20 February 2009


The joke about how spam "used to be a luncheon meat" has definitely become passe. Partly because anyone not living under a rock knows that Spam still is a lunch meat, and also because the currently retiring are tech savvy enough to know the slang term for unsolicited email.

There was an interesting debate over the MLIS listserv at UWO over whether or not the listserv itself should be used as a forum for debate. The whole thing is summed up quite nicely by this fellow, who invited people to continue the debate over on his blog. It appears there haven't been any takers, but kudos to him for trying.

His argument is that information overload squelches intellectual freedom. I'm not sure that I agree. I think this particular incident was about location and intellectual freedom. Thinking of Speaker's Corner in Hyde Park, these debates were also unsolicited and in a public forum. However, people had the option of bypassing Speaker's Corner entirely, or walking away from the debate when they tired of it.

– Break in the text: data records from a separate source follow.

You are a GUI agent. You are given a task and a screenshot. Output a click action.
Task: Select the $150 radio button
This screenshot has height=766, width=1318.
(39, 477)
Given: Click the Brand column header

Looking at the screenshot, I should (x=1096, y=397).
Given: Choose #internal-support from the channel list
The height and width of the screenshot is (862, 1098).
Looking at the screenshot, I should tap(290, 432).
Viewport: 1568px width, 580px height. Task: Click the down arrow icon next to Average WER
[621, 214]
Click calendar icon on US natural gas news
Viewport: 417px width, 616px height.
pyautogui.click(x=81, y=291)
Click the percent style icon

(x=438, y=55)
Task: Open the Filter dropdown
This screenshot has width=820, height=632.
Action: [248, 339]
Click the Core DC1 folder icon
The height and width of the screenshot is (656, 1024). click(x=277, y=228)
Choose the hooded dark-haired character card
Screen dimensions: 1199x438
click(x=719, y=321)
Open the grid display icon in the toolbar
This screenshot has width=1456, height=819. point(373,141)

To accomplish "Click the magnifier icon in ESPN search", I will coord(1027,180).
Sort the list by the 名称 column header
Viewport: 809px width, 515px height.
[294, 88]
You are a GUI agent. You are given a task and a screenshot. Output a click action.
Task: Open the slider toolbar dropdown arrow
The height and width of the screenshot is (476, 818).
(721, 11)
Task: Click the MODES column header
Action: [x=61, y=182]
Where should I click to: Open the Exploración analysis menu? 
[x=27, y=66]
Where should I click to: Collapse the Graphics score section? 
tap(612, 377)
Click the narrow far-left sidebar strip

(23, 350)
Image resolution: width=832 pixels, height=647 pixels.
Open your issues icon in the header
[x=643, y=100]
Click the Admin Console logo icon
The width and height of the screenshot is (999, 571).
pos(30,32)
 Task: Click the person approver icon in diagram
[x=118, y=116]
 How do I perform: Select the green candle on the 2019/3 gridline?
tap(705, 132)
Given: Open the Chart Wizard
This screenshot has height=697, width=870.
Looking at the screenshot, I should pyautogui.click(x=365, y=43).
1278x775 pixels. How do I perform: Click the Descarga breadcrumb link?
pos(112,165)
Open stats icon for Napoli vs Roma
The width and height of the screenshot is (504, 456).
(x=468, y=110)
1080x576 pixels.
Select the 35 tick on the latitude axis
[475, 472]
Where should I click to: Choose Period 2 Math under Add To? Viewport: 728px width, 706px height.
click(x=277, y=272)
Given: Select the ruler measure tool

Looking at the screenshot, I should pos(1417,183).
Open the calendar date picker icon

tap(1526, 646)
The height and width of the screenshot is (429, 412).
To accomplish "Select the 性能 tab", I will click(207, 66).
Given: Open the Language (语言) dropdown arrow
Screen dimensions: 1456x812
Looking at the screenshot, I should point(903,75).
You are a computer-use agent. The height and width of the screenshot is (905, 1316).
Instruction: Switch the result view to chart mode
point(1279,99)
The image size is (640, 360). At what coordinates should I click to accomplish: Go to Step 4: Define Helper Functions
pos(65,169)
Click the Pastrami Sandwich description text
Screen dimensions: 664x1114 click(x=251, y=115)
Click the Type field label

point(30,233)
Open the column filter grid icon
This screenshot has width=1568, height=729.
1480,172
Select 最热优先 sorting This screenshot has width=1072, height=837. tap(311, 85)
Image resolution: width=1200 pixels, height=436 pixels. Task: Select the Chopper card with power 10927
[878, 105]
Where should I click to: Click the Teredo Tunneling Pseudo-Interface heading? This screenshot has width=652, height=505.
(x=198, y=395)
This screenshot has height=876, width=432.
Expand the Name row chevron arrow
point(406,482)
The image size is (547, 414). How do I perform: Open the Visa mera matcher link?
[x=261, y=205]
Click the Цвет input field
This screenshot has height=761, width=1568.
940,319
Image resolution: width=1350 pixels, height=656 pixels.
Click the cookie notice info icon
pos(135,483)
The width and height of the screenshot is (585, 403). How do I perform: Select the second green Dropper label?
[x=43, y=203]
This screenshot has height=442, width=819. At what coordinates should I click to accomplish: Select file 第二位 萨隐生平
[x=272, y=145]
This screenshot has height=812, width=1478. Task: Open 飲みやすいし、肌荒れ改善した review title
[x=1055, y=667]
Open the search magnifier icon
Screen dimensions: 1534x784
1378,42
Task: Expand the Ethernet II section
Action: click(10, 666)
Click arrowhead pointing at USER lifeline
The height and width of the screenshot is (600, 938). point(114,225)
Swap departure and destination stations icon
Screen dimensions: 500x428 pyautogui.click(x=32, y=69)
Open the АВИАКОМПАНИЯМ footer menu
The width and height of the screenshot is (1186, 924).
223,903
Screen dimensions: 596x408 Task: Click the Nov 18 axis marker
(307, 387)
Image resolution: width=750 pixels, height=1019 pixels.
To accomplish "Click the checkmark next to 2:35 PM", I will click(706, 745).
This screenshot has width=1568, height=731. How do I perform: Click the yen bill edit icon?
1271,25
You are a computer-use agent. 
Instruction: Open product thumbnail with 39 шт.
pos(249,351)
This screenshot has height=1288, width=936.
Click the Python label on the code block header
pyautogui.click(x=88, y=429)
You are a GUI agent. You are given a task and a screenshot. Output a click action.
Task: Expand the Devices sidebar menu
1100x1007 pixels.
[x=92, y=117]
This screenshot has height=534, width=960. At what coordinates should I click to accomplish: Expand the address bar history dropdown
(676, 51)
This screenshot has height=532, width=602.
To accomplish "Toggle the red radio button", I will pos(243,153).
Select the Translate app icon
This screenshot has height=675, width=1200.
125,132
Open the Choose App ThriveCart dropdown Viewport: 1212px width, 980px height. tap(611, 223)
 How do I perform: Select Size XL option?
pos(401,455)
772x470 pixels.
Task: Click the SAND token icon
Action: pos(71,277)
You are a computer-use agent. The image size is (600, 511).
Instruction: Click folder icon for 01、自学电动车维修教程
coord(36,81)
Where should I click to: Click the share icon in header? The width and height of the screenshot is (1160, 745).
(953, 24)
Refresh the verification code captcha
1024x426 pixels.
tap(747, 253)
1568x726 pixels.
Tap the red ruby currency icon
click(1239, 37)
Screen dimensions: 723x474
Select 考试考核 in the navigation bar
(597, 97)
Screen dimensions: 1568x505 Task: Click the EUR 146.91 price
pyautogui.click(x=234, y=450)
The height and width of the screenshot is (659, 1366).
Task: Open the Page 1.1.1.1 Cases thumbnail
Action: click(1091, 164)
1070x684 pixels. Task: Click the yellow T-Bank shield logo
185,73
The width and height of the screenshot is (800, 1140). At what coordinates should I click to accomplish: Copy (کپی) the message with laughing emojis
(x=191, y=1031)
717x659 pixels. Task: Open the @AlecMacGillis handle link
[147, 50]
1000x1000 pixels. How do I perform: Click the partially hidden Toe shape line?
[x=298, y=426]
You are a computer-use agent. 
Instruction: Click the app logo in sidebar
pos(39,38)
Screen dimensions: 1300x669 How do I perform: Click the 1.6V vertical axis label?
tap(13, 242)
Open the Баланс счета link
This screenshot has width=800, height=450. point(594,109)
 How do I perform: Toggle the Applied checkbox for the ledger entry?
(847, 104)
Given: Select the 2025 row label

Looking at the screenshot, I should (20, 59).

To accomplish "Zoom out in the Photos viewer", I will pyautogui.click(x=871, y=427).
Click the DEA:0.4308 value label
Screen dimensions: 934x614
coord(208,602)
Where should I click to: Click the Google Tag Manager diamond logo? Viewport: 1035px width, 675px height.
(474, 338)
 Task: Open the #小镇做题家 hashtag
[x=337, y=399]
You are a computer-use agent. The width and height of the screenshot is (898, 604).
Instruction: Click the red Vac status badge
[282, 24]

When it comes to the MLIS listserv, the option to walk away is less available. These are emails that we are expected to read as MLIS students, and there are an awful lot of them. Really, our choice to avoid debate is taken away from us by virtue of the nature of the forum. Shouldn't intellectual freedom also include the freedom to not engage?

I exercised my right to not engage by closing (and eventually deleting) the email. Others protested for their right to not engage by responding. Oddly enough, before I had made the decision to delete the email, gmail interpreted the thread as being Spam and relegated it to the same fate as male enhancement tools and work from home scams.

I don't think intellectual freedom was in any way squelched here. The debate just took a different direction than the presence of Timmy Ho's on the lower floor.


Shivaun said...

Re: The listserv debate and Speaker's Corner: While I'm undecided as to whether the listserv could be used for debate, I found emailing one's opinions to the hundreds of strangers on the list to be roughly equivalent standing outside the NCB shouting into a mega-phone in terms of effective communication. If that is how you wish to communicate, fine, but don't think that it is a precise way to address your potential audience.

Erin said...

I hadn't thought of it that way, but I think you're right. When all the crowd can really do is mumble back in mass incoherence, it's pretty one-way, isn't it.